After Trump photo op, CMA CGM will re-flag 30 ships in France

Liner CEO Saade was in Oval office as Trump unveiled major U.S. maritime initiative

(Photo: CMA CGM)

Ocean carrier CMA CGM of France will re-flag more than two dozen ships under its home flag, a year after its chief executive appeared in the Oval Office as President Donald Trump unveiled plans to revive the American maritime sector.

The world’s third-largest carrier announced that 10 24,000 twenty-foot equivalent unit (TEU) vessels will be registered under the French flag starting in 2026. The move will increase its home-registered fleet by 30%, to 40 ships.

Chief Executive Rodolphe Saade, whose family controls privately-held CMA CGM, appeared in the Oval Office in March 2025 when Trump announced a wide-ranging initiative to rejuvenate the domestic maritime sector. At the time Saade pledged investment of $20 billion over four years in U.S. shipping.

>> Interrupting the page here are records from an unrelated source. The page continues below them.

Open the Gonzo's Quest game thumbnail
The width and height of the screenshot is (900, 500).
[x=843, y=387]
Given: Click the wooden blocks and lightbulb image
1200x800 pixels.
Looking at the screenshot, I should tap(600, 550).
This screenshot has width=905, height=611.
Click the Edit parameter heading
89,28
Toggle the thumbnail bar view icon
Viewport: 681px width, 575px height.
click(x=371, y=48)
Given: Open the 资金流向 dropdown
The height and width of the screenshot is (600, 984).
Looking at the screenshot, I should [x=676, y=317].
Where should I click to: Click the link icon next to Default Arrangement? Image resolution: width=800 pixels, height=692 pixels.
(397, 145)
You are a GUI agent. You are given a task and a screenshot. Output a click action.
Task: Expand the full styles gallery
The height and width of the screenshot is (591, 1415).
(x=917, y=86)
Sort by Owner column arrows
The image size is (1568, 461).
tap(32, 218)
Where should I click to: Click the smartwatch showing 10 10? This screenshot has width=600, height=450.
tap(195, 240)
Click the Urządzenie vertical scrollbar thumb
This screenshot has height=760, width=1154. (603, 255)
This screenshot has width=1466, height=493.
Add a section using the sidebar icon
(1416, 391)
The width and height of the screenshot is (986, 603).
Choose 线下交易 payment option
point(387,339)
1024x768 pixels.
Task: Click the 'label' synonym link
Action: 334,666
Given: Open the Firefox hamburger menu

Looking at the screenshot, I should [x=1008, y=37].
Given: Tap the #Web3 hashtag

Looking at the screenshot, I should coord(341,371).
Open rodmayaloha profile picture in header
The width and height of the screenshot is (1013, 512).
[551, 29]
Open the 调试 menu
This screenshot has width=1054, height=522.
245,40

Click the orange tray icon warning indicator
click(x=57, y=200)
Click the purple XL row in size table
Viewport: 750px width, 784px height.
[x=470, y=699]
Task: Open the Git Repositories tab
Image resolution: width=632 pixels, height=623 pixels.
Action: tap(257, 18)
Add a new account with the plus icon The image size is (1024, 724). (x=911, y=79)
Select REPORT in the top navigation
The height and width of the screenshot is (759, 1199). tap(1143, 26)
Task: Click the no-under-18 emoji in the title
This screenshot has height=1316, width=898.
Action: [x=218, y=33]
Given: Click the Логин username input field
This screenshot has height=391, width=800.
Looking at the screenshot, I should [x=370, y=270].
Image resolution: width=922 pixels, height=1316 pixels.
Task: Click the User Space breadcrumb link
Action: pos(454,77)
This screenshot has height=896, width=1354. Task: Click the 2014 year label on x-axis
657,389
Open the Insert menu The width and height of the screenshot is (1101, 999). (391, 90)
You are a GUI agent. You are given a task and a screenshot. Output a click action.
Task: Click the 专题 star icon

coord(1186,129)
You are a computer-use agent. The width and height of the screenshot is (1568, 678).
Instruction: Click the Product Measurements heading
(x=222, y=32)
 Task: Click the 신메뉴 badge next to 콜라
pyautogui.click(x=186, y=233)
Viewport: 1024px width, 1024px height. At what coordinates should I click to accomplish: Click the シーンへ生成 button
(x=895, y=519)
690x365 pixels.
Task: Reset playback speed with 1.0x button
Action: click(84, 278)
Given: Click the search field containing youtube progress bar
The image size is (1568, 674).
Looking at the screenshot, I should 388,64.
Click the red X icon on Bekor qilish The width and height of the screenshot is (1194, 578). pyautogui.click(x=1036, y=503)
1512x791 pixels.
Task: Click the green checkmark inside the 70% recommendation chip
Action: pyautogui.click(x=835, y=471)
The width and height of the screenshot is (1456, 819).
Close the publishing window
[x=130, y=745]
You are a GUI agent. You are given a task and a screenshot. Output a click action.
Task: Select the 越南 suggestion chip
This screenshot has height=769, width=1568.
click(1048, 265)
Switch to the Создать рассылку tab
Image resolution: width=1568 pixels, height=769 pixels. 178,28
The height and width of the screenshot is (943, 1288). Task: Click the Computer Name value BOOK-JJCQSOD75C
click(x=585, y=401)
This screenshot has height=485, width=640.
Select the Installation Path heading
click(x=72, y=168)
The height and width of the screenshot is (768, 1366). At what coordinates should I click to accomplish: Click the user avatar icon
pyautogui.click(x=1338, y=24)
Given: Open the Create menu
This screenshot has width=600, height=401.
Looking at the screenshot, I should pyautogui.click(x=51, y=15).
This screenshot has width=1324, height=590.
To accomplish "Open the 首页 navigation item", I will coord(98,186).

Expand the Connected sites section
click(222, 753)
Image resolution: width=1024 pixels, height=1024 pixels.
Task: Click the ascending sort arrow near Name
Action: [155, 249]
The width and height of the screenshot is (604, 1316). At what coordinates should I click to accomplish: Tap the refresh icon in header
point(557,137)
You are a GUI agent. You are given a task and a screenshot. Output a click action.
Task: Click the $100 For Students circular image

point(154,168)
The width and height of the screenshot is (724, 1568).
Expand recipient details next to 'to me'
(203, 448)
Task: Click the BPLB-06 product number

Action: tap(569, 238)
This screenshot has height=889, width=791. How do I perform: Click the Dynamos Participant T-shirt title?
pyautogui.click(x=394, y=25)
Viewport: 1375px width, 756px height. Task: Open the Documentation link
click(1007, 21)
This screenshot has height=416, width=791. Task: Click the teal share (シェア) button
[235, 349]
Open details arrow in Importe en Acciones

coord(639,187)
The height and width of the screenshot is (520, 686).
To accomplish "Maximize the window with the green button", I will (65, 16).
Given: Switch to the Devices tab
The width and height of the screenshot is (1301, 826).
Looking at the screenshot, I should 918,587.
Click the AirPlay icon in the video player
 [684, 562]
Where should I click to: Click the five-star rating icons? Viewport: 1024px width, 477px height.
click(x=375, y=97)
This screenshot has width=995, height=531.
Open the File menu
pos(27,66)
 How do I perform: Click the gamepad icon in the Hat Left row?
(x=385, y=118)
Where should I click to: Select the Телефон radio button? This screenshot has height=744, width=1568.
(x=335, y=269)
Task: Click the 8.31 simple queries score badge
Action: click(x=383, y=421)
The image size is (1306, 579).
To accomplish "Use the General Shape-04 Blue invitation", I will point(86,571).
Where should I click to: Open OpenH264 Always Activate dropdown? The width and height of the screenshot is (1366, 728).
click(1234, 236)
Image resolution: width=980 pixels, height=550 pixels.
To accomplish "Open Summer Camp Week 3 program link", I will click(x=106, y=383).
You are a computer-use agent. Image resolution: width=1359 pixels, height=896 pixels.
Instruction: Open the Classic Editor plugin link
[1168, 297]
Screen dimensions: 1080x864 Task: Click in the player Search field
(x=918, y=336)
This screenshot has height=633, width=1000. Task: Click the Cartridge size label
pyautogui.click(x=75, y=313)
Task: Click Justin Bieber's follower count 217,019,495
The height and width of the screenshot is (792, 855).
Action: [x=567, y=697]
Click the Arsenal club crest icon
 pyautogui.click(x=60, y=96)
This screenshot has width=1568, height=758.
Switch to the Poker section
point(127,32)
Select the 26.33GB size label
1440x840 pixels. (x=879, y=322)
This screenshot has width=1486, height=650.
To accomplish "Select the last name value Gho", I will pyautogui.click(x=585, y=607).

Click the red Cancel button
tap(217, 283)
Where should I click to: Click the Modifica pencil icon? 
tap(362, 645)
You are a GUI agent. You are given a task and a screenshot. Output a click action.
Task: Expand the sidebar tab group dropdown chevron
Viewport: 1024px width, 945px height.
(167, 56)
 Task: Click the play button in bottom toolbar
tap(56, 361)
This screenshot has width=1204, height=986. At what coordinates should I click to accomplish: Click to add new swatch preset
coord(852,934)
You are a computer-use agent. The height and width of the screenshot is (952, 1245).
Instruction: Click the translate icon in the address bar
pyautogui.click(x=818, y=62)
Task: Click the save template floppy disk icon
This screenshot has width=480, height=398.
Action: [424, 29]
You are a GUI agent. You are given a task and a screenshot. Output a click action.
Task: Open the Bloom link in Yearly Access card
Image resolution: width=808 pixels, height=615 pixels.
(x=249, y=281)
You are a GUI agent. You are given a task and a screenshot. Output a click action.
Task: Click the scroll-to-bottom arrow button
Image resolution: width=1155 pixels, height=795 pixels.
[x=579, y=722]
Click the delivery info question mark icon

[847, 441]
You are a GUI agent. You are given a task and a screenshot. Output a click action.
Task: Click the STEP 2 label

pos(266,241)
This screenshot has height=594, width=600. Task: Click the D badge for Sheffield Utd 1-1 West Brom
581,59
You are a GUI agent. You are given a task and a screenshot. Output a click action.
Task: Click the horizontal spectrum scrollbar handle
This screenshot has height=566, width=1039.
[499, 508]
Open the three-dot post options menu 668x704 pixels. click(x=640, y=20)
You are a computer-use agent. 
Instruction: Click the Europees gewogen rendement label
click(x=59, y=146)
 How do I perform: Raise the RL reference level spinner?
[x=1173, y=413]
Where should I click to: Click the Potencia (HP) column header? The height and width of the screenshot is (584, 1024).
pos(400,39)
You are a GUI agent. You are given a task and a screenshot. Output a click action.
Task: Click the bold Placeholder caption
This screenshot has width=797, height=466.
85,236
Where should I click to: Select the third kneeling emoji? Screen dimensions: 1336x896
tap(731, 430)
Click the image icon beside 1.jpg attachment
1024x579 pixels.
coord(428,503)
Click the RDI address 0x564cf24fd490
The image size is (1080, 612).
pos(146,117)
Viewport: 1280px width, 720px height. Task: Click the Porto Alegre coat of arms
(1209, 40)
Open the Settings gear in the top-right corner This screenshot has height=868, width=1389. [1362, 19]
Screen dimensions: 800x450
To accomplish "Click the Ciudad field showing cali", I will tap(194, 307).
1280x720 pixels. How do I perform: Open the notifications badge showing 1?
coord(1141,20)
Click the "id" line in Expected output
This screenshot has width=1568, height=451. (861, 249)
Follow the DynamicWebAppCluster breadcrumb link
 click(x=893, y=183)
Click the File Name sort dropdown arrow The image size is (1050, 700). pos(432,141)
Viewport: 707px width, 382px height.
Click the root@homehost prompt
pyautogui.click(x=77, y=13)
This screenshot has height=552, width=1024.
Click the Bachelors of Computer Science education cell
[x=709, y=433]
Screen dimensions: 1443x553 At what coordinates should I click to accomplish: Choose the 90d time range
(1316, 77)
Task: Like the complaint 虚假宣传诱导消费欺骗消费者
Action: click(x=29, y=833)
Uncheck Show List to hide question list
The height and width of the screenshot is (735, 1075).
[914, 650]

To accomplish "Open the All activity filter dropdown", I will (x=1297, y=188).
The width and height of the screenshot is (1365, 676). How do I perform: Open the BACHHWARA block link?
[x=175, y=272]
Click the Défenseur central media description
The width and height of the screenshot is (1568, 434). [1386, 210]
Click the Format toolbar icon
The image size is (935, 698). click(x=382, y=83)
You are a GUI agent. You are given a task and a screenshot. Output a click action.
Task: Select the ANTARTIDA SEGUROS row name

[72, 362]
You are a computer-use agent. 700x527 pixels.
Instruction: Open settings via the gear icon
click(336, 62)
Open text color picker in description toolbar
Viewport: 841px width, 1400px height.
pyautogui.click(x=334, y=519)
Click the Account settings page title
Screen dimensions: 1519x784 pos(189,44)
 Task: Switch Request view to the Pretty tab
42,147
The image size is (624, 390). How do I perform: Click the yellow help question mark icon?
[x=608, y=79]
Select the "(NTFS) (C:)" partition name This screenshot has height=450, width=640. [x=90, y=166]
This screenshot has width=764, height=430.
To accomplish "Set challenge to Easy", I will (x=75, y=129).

But as of February, the company, which has seven terminals at American ports, had spent only about $1 billion – all of it on terminals – at Bayonne, New Jersey, and Los Angeles, and nothing for new ships from U.S. shipyards. It has registered just one vessel under the U.S. flag.

The company also reported maritime revenue and profits declined in 2025 even as total container volume modestly improved.

Box traffic reached 24.2 million TEUs, up 2.8% year-on-year, while revenue declined 6.1% to $34.3 billion. Operating earnings (EBITDA) fell to $7.9 billion from $11.2 billion and EBITDA margin slipped 7.8 points to 23%, on average revenue per TEU off 8.7% to $1,414.

The company said results were affected by a global trade reset, geopolitical disruptions and excess vessel capacity. 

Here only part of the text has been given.